I am trying to pivot a dataframe with categorical features directly into a sparse matrix. My question is similar to this question, or this one, but my dataframe contains multiple categorical variables, so those approaches don't work.
This code currently works, but df.pivot()
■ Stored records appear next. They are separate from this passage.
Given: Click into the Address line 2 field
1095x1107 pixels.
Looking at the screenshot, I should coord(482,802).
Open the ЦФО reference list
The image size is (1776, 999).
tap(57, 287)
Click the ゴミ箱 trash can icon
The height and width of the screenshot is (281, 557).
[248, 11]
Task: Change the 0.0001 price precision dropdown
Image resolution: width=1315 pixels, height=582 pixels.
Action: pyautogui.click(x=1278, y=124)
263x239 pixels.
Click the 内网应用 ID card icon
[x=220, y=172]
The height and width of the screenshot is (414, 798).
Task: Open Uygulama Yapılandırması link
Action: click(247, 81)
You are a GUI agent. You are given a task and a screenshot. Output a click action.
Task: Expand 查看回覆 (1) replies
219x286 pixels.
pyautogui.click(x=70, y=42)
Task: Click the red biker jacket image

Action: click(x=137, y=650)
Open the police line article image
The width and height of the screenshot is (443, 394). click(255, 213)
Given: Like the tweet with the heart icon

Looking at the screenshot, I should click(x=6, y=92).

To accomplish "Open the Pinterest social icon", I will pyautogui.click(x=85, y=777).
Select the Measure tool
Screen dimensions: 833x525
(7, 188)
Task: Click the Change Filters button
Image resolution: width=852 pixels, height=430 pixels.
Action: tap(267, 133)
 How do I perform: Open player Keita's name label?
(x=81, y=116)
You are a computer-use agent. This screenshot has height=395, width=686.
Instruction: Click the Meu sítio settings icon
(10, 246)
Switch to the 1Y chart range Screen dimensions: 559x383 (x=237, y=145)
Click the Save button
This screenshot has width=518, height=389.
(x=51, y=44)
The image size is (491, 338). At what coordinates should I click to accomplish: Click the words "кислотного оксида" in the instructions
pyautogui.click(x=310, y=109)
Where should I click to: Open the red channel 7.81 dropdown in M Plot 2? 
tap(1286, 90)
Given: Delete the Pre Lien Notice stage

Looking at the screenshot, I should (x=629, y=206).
works with a dense matrix and with my real dataset, I run out of RAM. Can you suggest a way to work with sparse matrices from the start?
import pandas as pd
from scipy.sparse import csr_matrix
from sklearn.preprocessing import OneHotEncoder
# Example dataframe
data = {
'id':[13,13,14,14,14,15],
'name':['alex', 'mary', 'alex', 'barry', 'john', 'john'],
'categ': ['dog', 'cat', 'dog', 'ant', 'fox', 'seal'],
'size': ['big', 'small', 'big', 'tiny', 'medium', 'big']
}
df = pd.DataFrame(data)
# Pivoting -- problematic step creating a huge dense matrix
pivot = df.pivot(index='id', columns='name', values=['categ','size']).fillna('-')
cols = pivot.columns.to_flat_index().str.join('_')
pivot.columns = cols
# One hot encoding into a sparse matrix
encoder = OneHotEncoder(sparse_output=True)
pivot_enc = encoder.fit_transform(pivot)
pivot = pd.DataFrame.sparse.from_spmatrix(
pivot_enc, columns=encoder.get_feature_names_out())
print(pivot.dtypes)
Thanks for help!